===== Input data =====

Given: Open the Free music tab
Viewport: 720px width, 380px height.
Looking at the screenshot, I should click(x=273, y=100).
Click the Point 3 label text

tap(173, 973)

=====

Work task: Every line of the material above should be transcribed as it stands.

Answer space:
Given: Open the Free music tab
Viewport: 720px width, 380px height.
Looking at the screenshot, I should click(x=273, y=100).
Click the Point 3 label text

tap(173, 973)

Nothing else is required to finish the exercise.